(Stored records)
==*==

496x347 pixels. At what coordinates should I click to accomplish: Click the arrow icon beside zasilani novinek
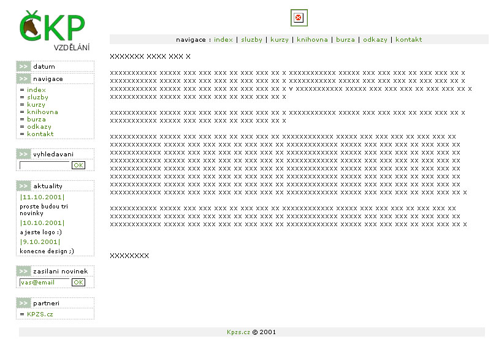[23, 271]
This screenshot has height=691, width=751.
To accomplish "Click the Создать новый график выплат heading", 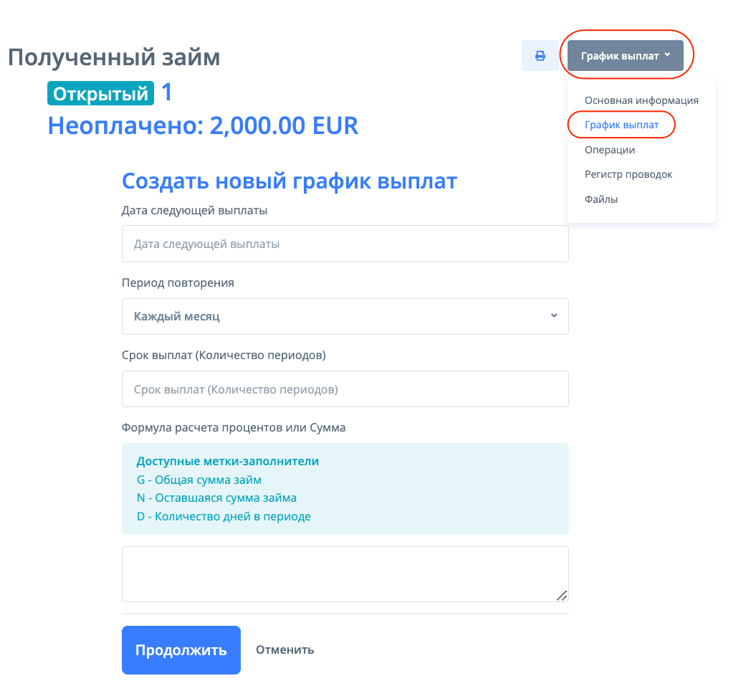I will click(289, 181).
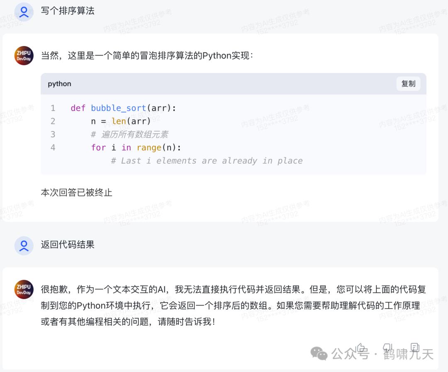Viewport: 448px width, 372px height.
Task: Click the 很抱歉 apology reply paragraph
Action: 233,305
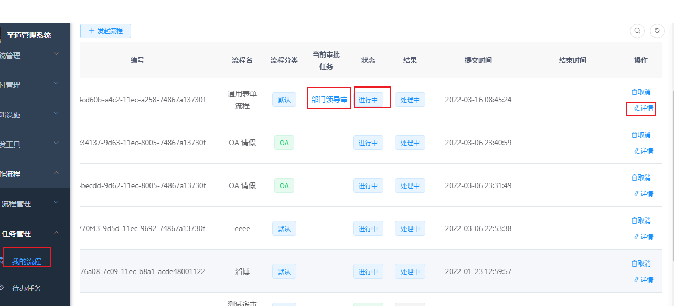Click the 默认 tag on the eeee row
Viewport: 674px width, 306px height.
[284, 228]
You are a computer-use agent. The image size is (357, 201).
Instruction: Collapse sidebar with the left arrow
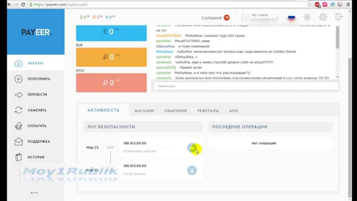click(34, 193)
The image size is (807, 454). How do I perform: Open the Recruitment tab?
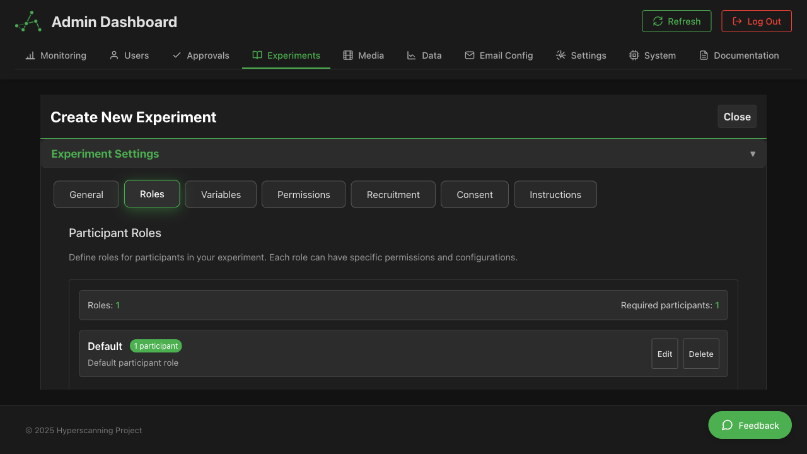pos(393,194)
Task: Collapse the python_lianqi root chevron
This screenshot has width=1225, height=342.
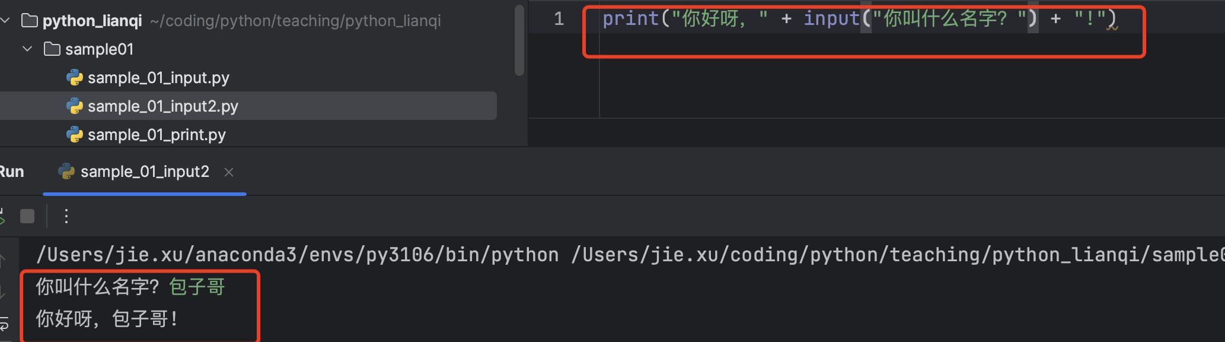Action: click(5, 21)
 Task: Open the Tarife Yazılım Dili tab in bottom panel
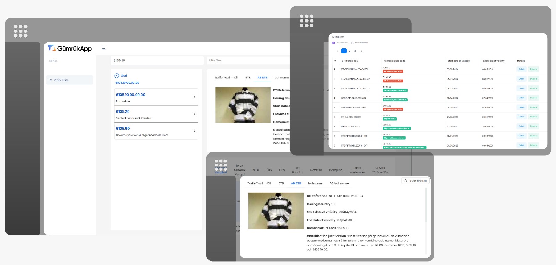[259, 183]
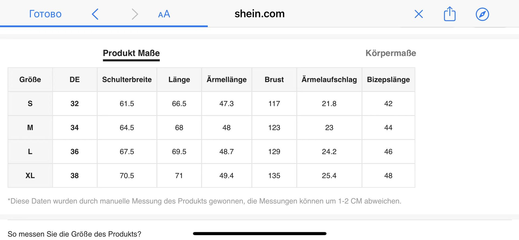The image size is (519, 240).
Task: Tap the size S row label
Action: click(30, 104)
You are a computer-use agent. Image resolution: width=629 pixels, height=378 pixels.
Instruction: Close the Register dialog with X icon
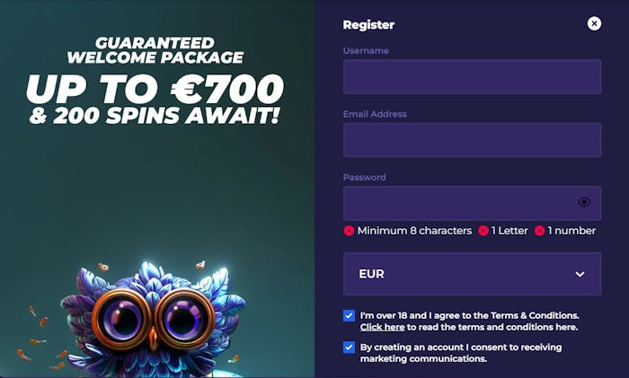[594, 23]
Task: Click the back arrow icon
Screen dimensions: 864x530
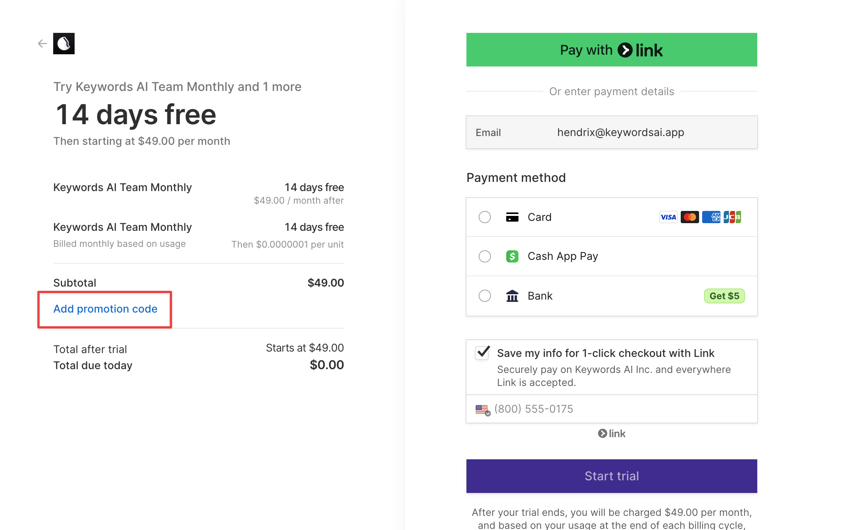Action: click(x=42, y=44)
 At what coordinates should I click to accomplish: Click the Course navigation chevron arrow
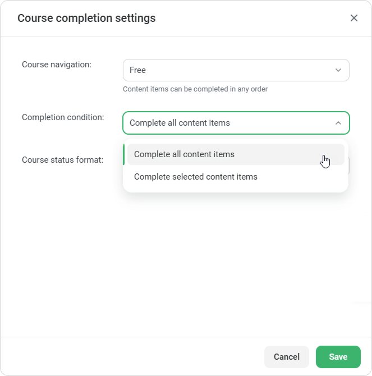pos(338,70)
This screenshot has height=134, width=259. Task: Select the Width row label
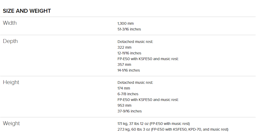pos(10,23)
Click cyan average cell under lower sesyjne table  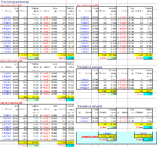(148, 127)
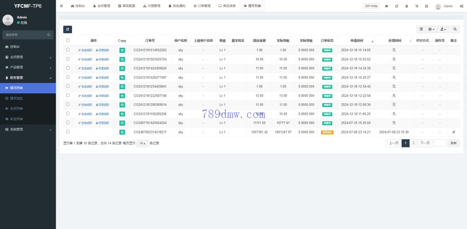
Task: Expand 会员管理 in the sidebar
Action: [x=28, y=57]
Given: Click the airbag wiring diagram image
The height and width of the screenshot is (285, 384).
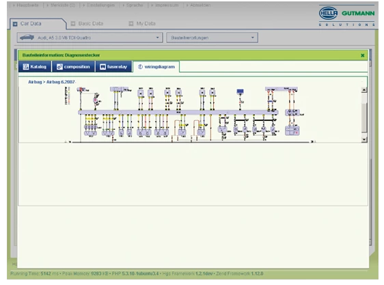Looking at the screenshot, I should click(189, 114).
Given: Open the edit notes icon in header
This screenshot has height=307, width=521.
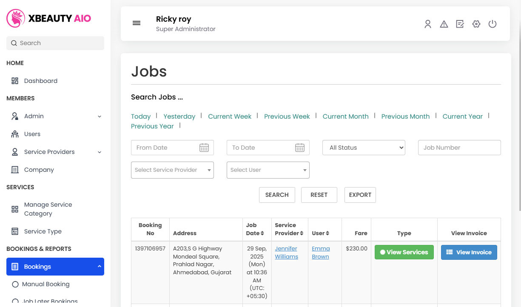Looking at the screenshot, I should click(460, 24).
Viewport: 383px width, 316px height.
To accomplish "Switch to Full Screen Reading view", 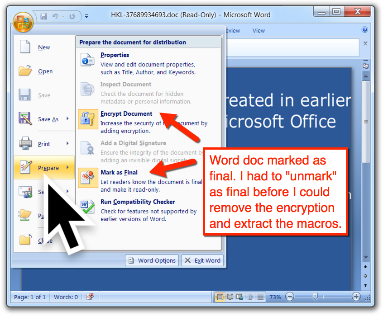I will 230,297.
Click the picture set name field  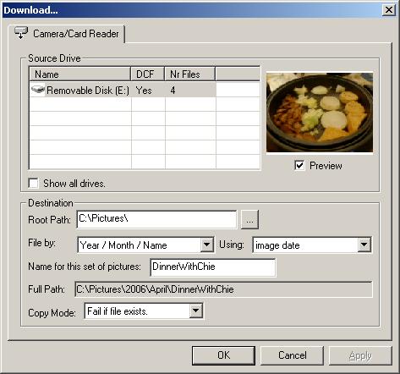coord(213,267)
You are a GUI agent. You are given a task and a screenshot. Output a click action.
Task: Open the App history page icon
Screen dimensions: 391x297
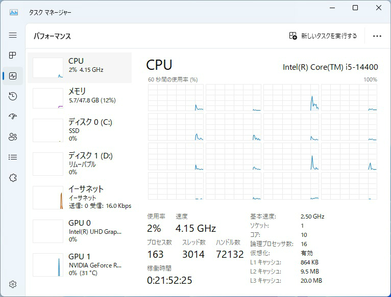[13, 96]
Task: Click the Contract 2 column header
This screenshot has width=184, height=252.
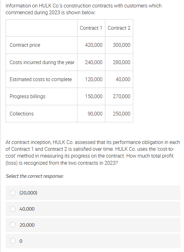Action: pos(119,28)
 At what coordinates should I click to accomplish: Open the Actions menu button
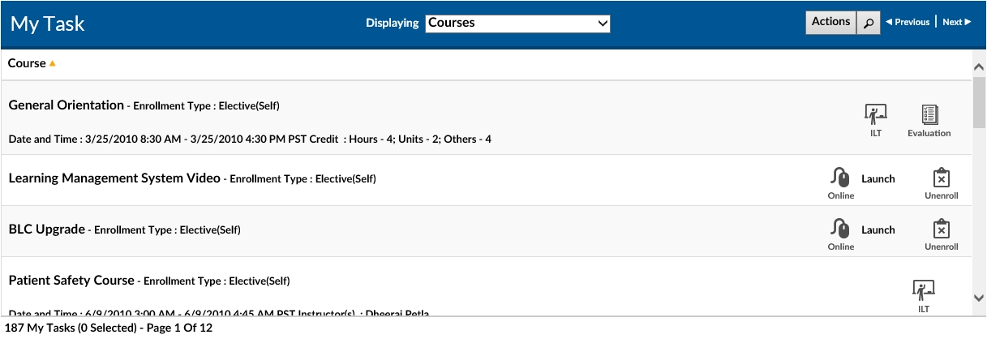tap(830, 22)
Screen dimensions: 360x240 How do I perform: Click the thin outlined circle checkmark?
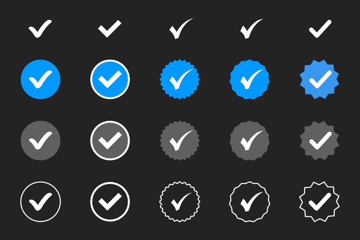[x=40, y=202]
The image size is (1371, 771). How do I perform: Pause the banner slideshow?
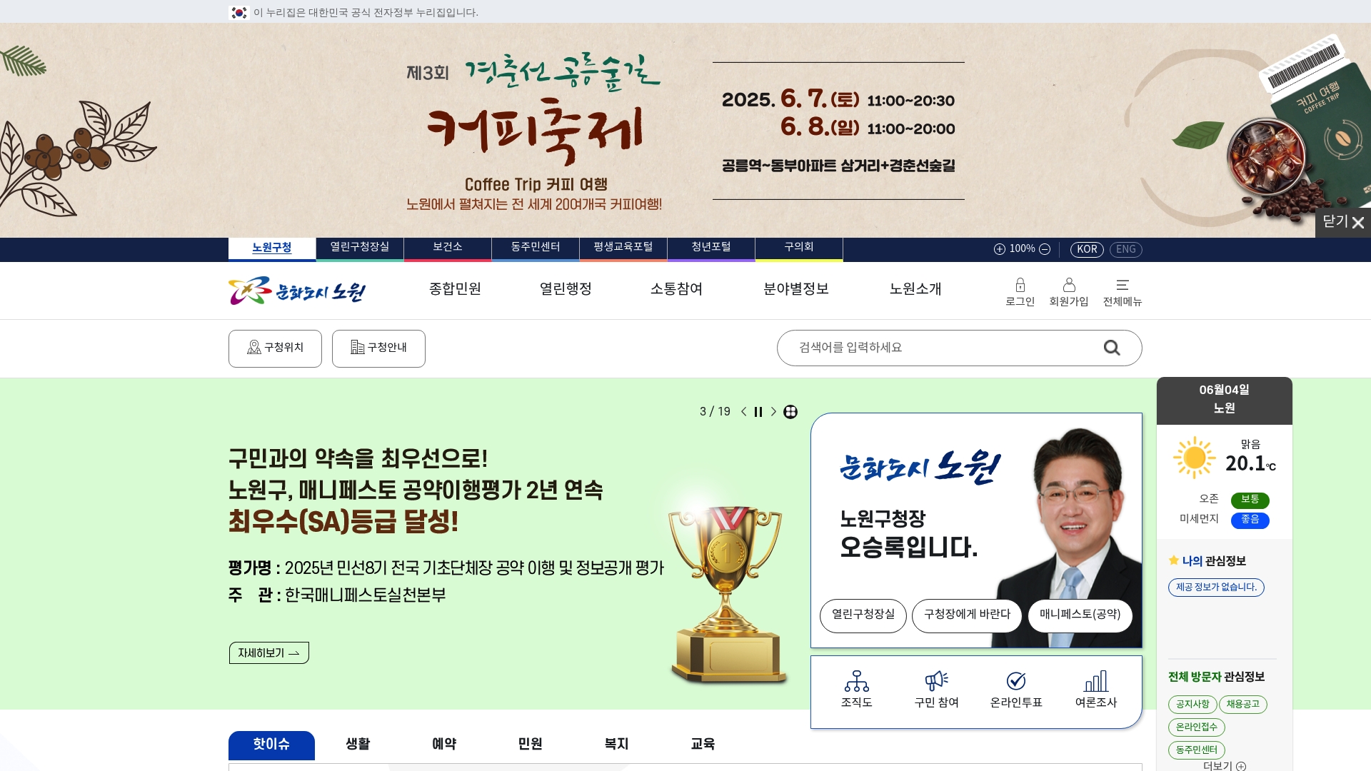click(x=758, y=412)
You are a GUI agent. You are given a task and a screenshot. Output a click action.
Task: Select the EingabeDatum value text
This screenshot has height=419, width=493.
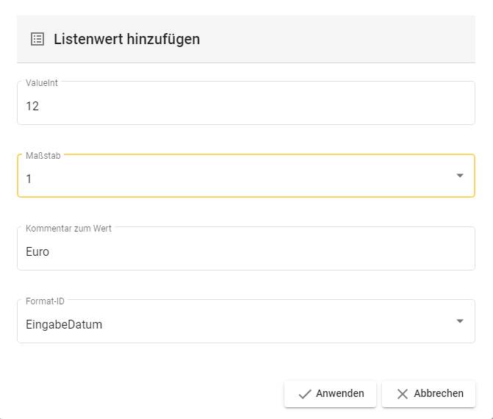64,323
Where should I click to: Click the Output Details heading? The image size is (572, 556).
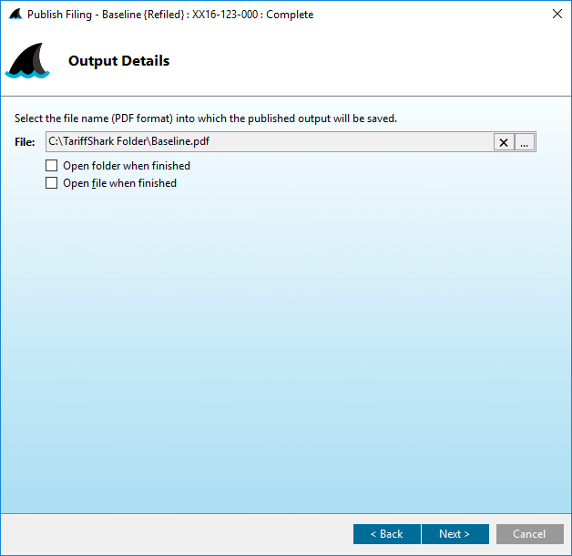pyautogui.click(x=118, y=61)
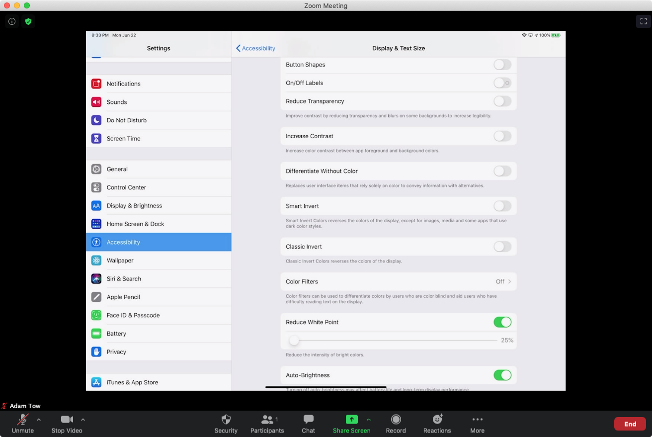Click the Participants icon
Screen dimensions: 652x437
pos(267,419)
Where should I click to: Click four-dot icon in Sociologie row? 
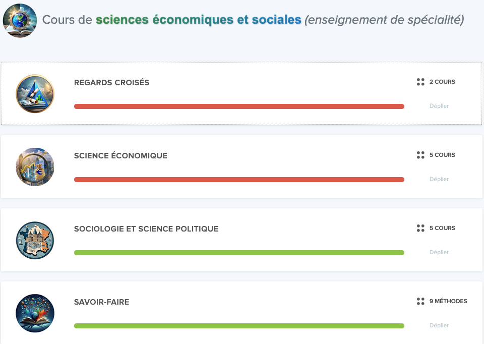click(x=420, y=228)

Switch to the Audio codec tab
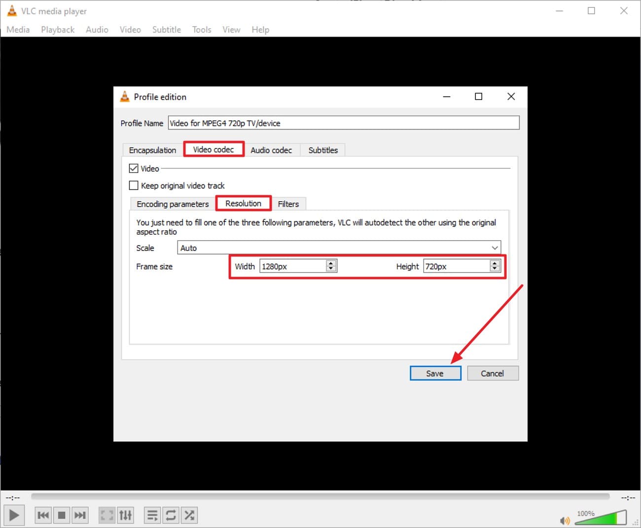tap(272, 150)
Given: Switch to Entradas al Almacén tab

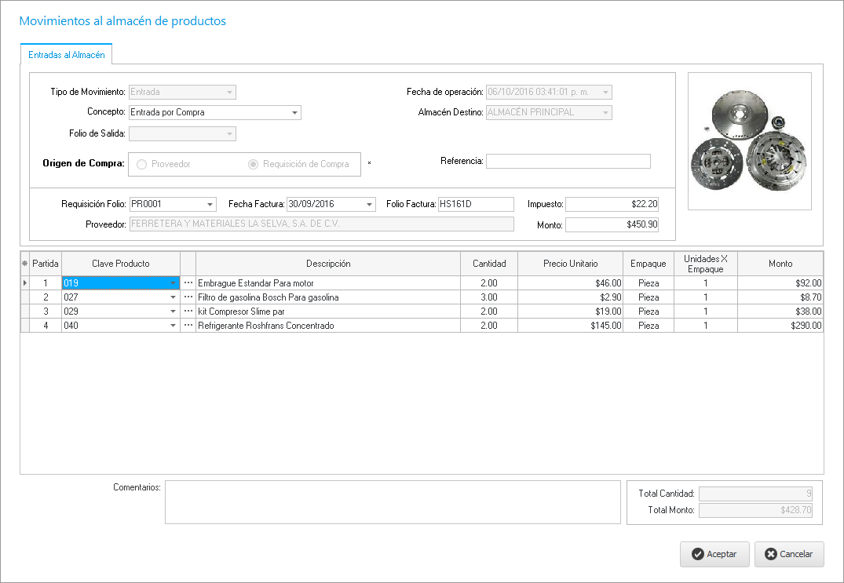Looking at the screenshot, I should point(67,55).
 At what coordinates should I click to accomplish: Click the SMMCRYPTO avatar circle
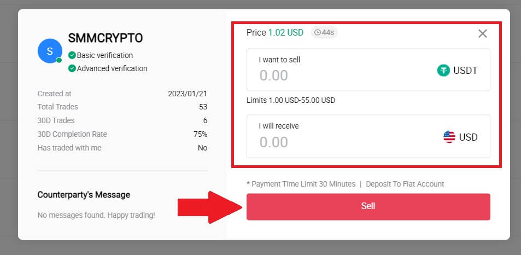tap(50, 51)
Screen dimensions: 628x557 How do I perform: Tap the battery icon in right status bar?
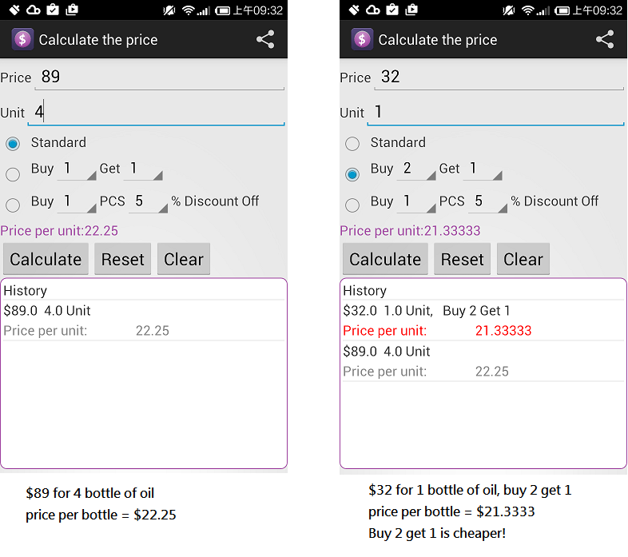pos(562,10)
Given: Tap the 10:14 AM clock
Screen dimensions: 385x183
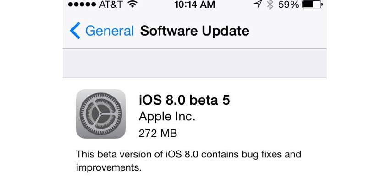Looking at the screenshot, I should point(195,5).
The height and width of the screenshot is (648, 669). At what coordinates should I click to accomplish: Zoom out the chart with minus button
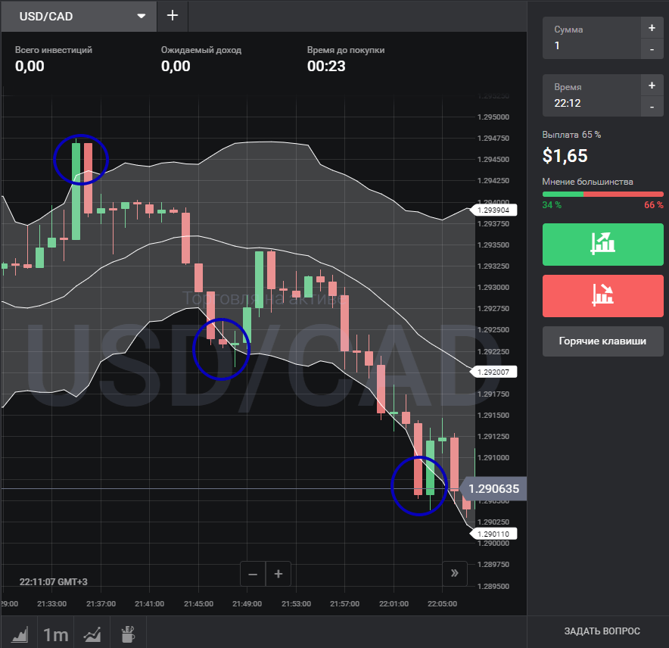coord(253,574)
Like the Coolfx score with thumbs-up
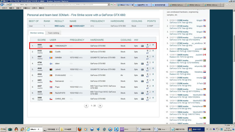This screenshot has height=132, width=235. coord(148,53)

==*==

Gather each line in these records that contains the string "computer".

### Response to this exercise
You are a computer-use agent. The image size is (357, 201).
You are a computer-use agent. Image resolution: width=629 pixels, height=378 pixels.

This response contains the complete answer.